Stored data:
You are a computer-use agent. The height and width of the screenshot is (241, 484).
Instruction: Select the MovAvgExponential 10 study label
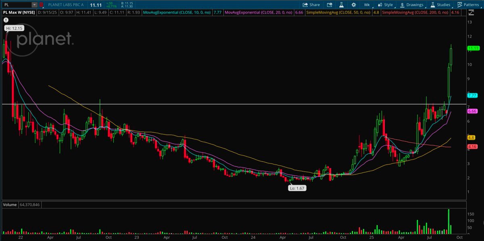click(173, 13)
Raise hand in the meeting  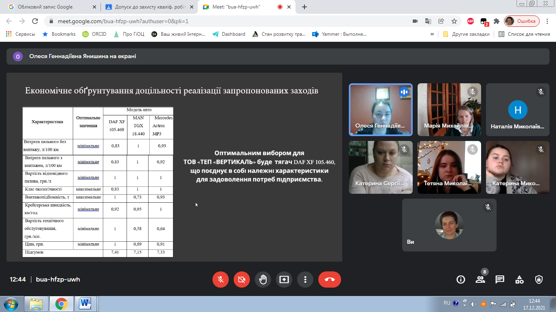click(263, 280)
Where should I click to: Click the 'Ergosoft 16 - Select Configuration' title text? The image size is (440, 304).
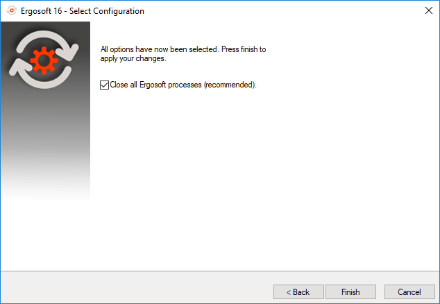point(83,11)
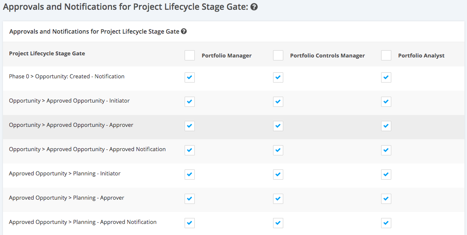This screenshot has height=235, width=467.
Task: Click the Planning - Initiator row label
Action: point(65,174)
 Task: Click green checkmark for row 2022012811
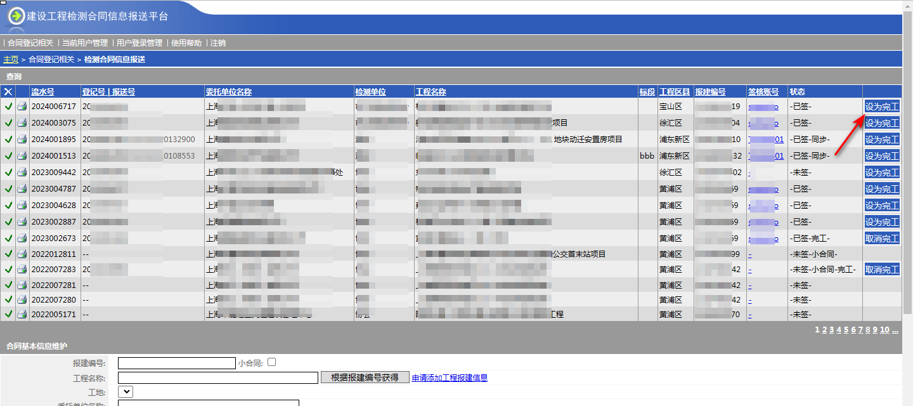(x=8, y=254)
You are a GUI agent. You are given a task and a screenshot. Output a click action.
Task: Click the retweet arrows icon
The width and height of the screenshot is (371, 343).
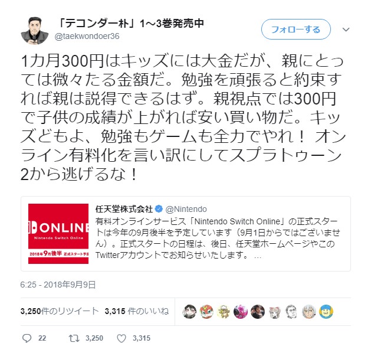tap(74, 338)
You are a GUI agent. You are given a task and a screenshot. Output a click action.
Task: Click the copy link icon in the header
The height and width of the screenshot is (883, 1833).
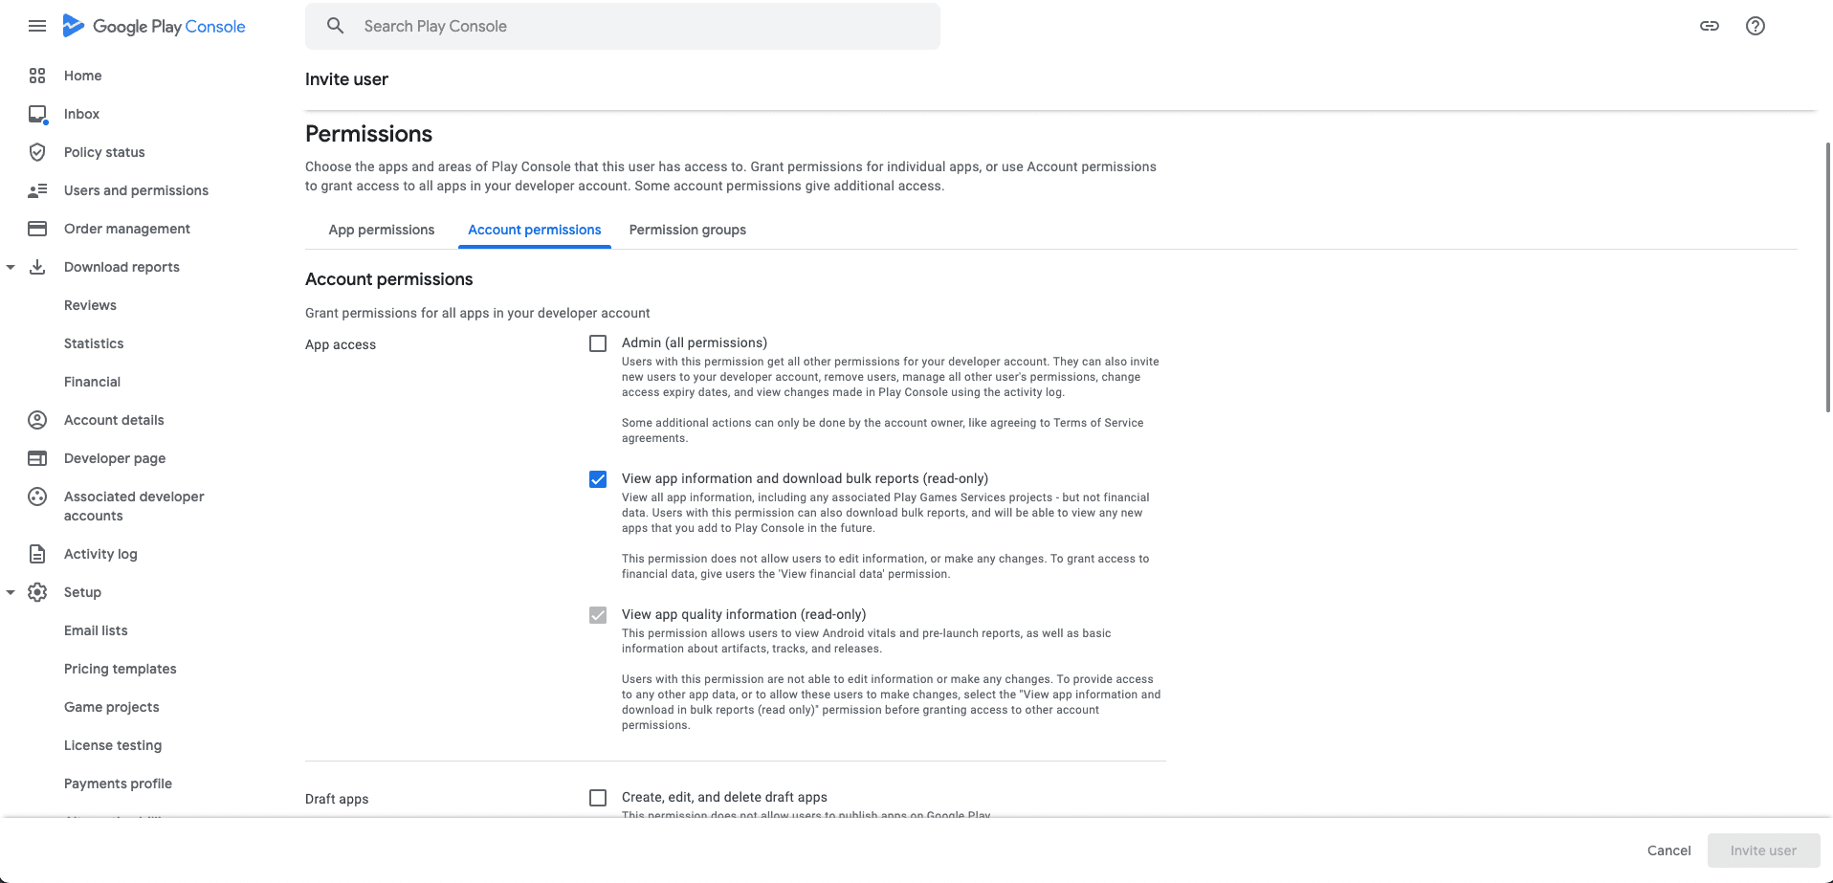(1710, 26)
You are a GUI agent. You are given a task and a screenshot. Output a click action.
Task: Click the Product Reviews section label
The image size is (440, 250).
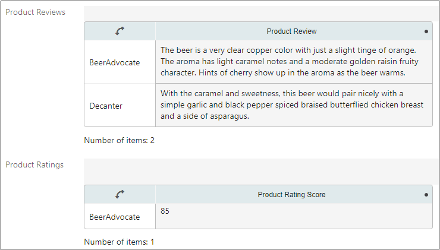(35, 12)
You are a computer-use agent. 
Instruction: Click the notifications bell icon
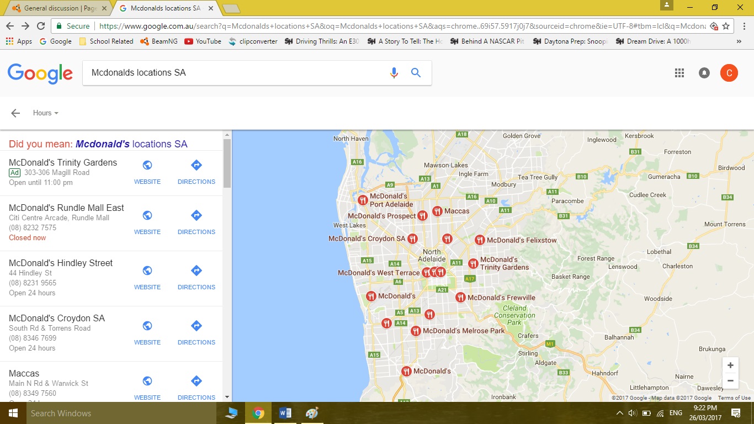(x=704, y=73)
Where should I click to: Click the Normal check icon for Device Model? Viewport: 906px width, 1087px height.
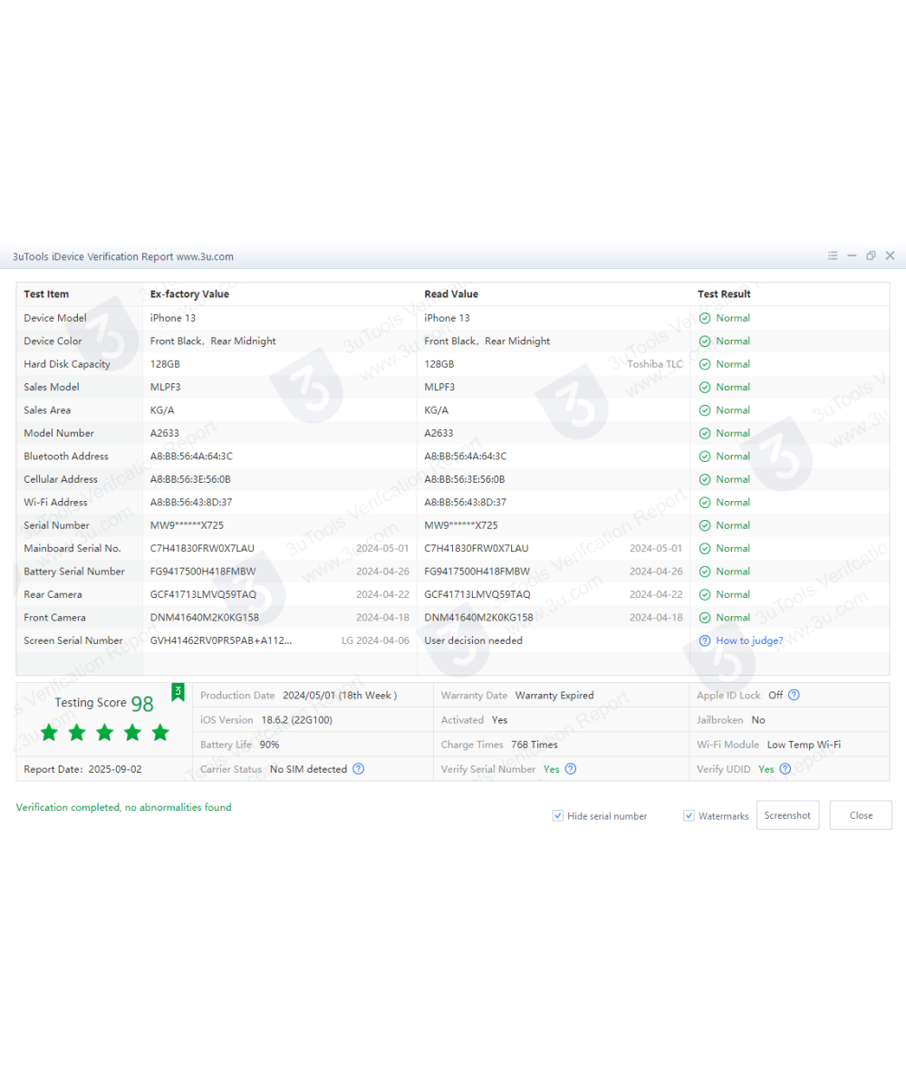(x=704, y=318)
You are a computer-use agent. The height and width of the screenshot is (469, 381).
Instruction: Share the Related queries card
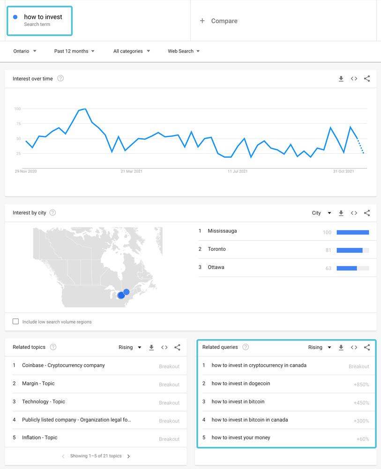click(x=367, y=348)
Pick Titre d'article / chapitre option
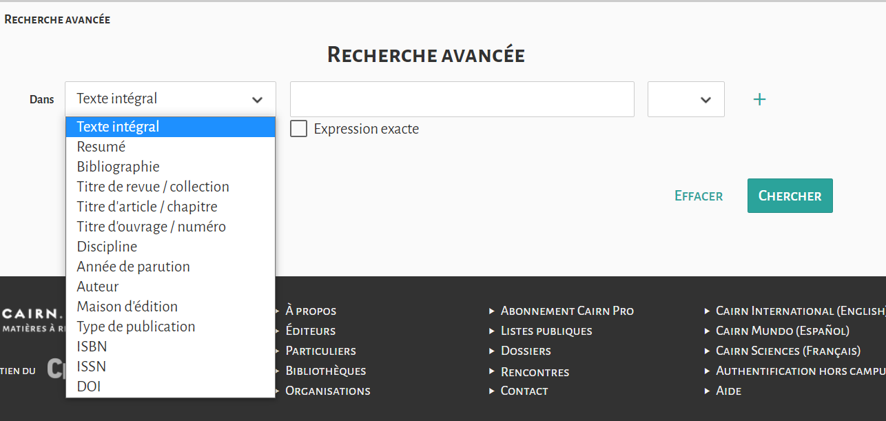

WORK TO COMPLETE: All pictures are to be skipped. Output, word for word, the lines in the data above starting at the line containing "Task: Click the copy link icon in the header" and ending at the line containing "Task: Click the Product Reviews section label".

COMPLETED TASK:
Task: Click the copy link icon in the header
The height and width of the screenshot is (883, 1833).
(1710, 26)
You are a GUI agent. You are given a task and a screenshot. Output a click action.
Task: Click the Product Reviews section label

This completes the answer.